Take a minute, she told herself. Breathe. She slowly poured herself a glass of wine, watching the liquid rise up in the crystal, a small dark sea. “Why does it upset you so much for me to ask questions?” she said.
“Oh, for fuck’s sake. If you don’t know, then I can’t tell you.”
“Yes, you can,” she said softly. “You just don’t want to.”
“You’re right,” Tug said. “I don’t want to talk to you at all.” He put down the knife and walked out of the kitchen and out of the apartment.
Grace stood there with the half-chopped food, the still-full glasses. Nothing like this had ever happened to her before. Even in their darkest hours — especially then — she and Mitch had never stalked out of a conversation before it was finished. However estranged they had been, or angry, or terribly sad, they had remained almost maddeningly communicative. And since then she hadn’t really gotten to know anybody well enough to feel stricken by an argument, or by a departure, the way she did now.
She felt bereft. She put the food away in plastic containers, drank the wine, and went to bed without eating. She lay there on her back, adopting Tug’s favorite position, as if by imitating him physically she could enter his mental space too. But of course he was still far away, and she only felt more alone.

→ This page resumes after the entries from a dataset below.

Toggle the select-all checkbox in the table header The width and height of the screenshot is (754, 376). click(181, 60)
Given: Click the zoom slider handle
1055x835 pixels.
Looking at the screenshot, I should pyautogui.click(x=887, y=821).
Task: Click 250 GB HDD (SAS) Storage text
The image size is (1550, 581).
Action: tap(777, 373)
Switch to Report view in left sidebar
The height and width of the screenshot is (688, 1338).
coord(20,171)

At midnight the buzzer rang. When she opened the door, his coat was wet from freezing rain, his curls dark and damp, his eyes exhausted.
“I’m sorry,” he said.
She would have carried him inside if she could have. Instead she opened the door wider and stepped back. He walked toward the bedroom, shedding his coat and sweater, rubbing his wet curly hair, explaining that he was testy and tired, that he’d be able to talk about it later but just couldn’t right now, and he led her by this trail of words to the bed and they crawled in together. She could feel his pulse racing like a frantic animal’s. He kissed her hair.
He looked tired in the morning, his creases and wrinkles pronounced, his cheeks ruddy. Even his hands were rough and scaly. He had been weathered by the world. She wanted to pour all the energy she had into him, to siphon it into his bloodstream and organs, to blow the air from her lungs into his.
They lay in bed holding each other, Tug’s chest to her back, and she was crying. She didn’t want to be, but she was, her face resting on his elbow, the hair on his arm scratchy against her skin.
“I’m sorry,” he said. “Please don’t cry.”
She nodded, though she could hardly move her head, he was holding her so tightly. “You need a doctor,” she said. “The right medication … ”
“You’re going to be late for work,” he said softly, kissing her cheek. “Don’t worry. I’ll be fine. Just being with you helps a lot.”